Der französische Staatspräsident Macron bei seiner Rede am 26.09.2017 an die EU an der Universität Sorbonne in Paris/Frankreich.
Der französische Präsident Emmanuel Macron hielt am 26. September 2017 seine Europa-Rede an der Pariser Universität Sorbonne. Er schlug unter anderem ein gemeinsames Budget für die Euro-Zone vor. © AFP PHOTO / POOL / ludovic MARIN
Henrik Enderlein im Gespräch mit Liane von Billerbeck · 26.09.2018
Eine Vision für Europa, dazu konkrete Vorschläge: Mit seiner Rede an der Sorbonne vor einem Jahr sorgte der französische Präsident Macron für Begeisterung. Was ist davon geblieben?

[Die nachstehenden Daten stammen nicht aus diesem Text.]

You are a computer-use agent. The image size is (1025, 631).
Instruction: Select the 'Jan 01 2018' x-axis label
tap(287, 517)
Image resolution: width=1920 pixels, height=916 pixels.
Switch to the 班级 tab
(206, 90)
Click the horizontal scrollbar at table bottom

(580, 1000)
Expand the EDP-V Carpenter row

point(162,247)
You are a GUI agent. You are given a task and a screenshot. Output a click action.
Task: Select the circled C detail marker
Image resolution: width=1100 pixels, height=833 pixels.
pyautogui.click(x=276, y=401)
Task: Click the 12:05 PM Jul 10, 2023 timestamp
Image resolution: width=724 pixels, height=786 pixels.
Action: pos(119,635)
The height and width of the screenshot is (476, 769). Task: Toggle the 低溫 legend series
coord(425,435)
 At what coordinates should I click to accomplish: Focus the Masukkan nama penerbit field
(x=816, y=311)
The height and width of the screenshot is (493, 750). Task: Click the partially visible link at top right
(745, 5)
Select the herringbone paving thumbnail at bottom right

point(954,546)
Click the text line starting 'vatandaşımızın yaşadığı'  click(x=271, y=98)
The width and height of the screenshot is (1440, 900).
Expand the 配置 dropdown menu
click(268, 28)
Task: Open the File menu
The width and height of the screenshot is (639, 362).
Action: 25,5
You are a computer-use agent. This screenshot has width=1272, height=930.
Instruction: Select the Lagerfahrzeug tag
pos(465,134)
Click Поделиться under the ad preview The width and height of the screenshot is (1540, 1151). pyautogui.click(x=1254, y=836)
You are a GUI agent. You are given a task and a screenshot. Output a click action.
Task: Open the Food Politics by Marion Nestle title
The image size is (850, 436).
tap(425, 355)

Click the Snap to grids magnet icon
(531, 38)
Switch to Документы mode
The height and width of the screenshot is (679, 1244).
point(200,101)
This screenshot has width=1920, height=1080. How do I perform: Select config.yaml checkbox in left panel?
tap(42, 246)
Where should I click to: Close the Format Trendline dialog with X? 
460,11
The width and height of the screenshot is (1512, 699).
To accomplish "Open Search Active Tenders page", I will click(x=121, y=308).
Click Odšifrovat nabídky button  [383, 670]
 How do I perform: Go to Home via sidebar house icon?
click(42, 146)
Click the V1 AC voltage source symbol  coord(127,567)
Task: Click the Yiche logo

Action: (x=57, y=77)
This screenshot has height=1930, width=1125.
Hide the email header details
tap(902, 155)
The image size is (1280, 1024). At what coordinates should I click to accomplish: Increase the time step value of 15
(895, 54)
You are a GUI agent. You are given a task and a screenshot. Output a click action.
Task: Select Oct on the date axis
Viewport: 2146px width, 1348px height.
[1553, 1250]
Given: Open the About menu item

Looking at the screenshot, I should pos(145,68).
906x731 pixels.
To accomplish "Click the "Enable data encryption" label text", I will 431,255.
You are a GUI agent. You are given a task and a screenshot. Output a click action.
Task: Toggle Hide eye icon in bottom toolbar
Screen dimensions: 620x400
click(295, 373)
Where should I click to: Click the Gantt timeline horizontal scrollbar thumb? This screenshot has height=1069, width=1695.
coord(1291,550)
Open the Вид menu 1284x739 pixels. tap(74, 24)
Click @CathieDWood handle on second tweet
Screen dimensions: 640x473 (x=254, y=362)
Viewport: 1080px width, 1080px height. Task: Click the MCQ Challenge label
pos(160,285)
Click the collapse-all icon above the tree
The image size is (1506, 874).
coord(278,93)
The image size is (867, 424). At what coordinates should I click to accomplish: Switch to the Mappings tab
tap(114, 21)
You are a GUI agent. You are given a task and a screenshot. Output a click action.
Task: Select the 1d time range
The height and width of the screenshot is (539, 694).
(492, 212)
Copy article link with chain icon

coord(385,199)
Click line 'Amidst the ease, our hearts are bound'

Enderlein, Präsident und Professor of Political Economy an der Hertie School of Governance, erinnert sich gern an Macrons Rede: "Der Impuls Macrons zu Europa war ein ganz bedeutender, weil viele Menschen gespürt haben, dass etwas wie ein Ruck durch Europa gegangen ist." Die Mischung aus klarer Vision und 49 Maßnahmen, von denen immerhin 22 mittlerweile auf den Weg gebracht worden seien, hatten Enderlein überzeugt.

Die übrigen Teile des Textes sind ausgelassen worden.